I've found some Do-it-yourself guides to making a 4-AA battery gadget charger, which are basically four AA batteries connected to a cut up usb cable:
http://robotification.com/2007/09/15/diy-usb-travel-charger/
http://www.instructables.com/id/Build-a-4-x-AA-USB-Altoids-Battery/
Such a device uses the AA batteries to recharge your gadget.
This looks like a useful project, but I was wondering, is this safe to use long-term, for gadgets like smartphones/android devices/mp3 players/tablets/etc.? Assuming it is connected with the right polarity, and lower-voltage rechargeable batteries are always used, it should always be around 5 volts, which is standard for all usb, but isn't there supposed to be a circuit to prevent overcharging? Is the worst case here simply not charging, or bricking the device?
Also, what would keep this from reversing? If the AAs went dead, would plugging in your phone actually drain the phone's battery to the rechargeable AA's?
Update –
A 5v regulator with red battery connected to input, red usb connected to output, both blacks connected to ground, doesn't seem to be charging when the battery is dead. I'm wondering why this recommends connecting green and white to ground. Wouldn't this make voltage return through -, d+, and d-, which is not recommended?
Best Answer
The use of 4 x AA Alkaline would usually be safe BUT does exceed the USB spec and damage may occur in some cases. I have seen IC's in this role with max operating voltages of 5.5V (which is ludicrous) - you'd hope designers had more sense, but it can't be guaranteed.
While some devices may use converters between charge input and battery, many don't (probably most). A LiIon battery has max charging voltage of 4.2V so a 5V nominal USB input will usually meet this need with enough headroom for a linear regulator.
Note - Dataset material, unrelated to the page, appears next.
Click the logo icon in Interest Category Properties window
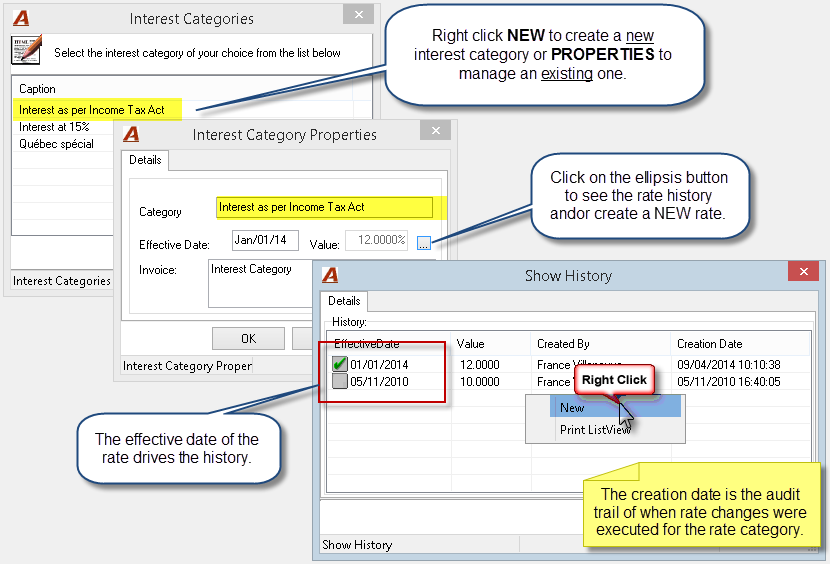The width and height of the screenshot is (830, 564). click(131, 134)
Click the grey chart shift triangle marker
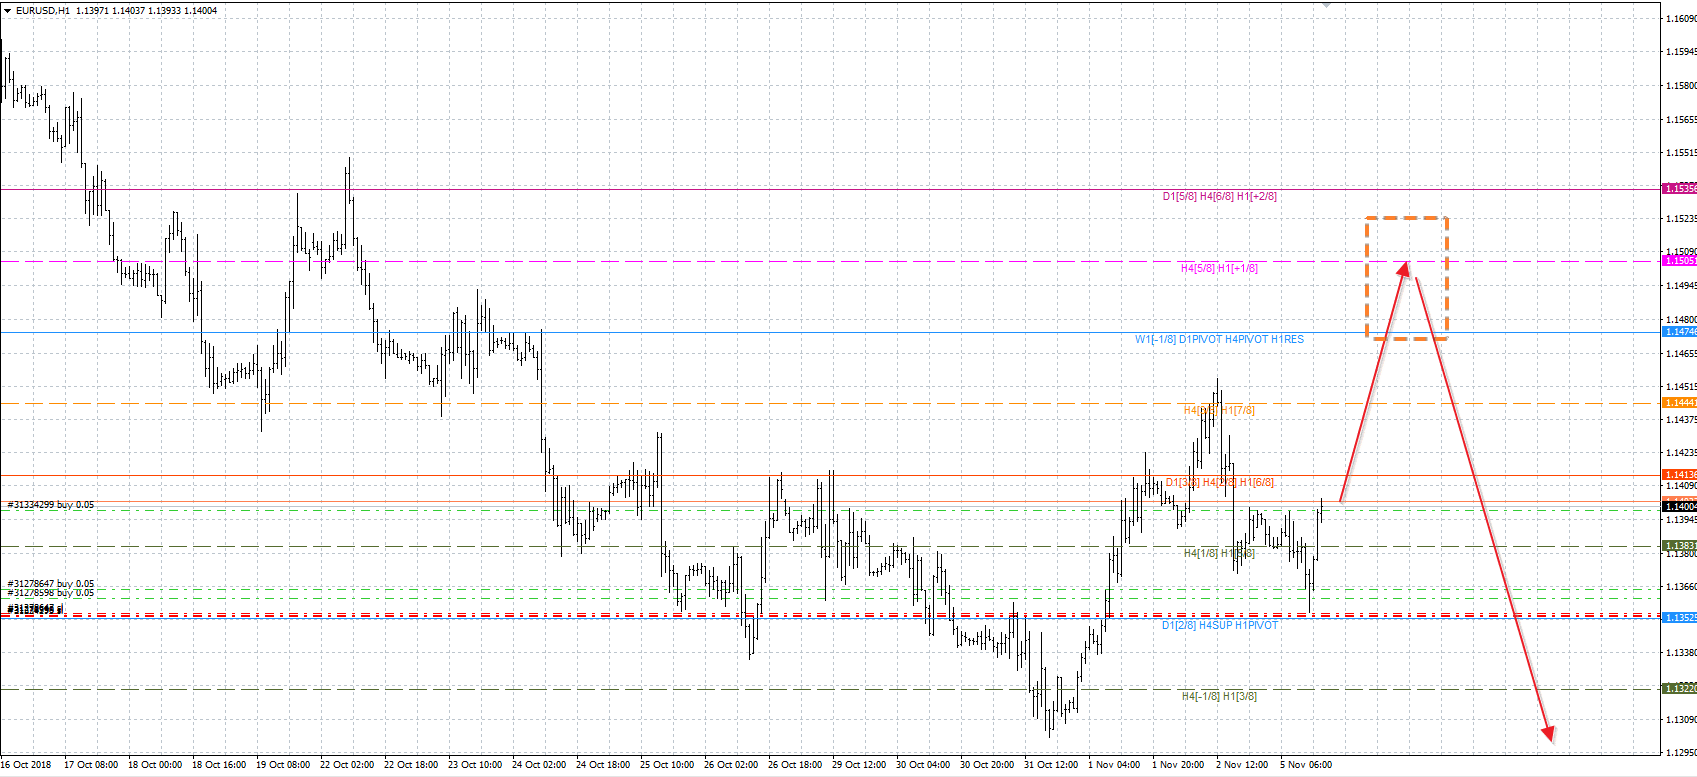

An Alkaline cell can be nearly 1.6V when fully charged - about 1.55V is common or 6.2V for 4, and up to 6.4V may be seen. There is not much energy in this initial high voltage "tail" and voltage falls to 1.5V or below very quickly.
So, you should be safe, but YMMV, alas.
A solution would be to use an LDO (low dropout voltage) regulator OR a clamp regulator which takes the peak energy out of the battery or a series diode to drop 0.4 to 0.8V (Schotky / Silicon).
LDO is best solution but you want as little drop as possible.
Clamp to drain peak battery voltage is unusual but viable. A zener could be used but is too inexact. An eg TL431 clamp regulator in a TO92 or other largish package (to get OK dissipation capability) ould do. A TL431 plus a transistor would be safer.
Series diode is cheap and easy but prevents full battery use. Say minimum usable battery voltage is 4.6V (may be higher). At 1.15V/cell there is still some battery capacity left. Adding a Schottky diode increases minimum battery voltage to 4.6 + 0.4 = 5V or 1.25 V/cell. Some capacity wasted. At the top end a 0.4V drop diode results in Vbattmax of say (1.55V x 4 - 0.4) = 5.8V or 1.45V/cell."Almost certainly safe".
Using NimH works but is more marginal at bottom end and safer at top end. At 4.6V, V per cell is 1.15V where NimH still has modest energy left. At top end Vmax = say 1.35V, maybe 1.4V for short periods at start. 4 x 1.4V = 5.6V. Very probably safe.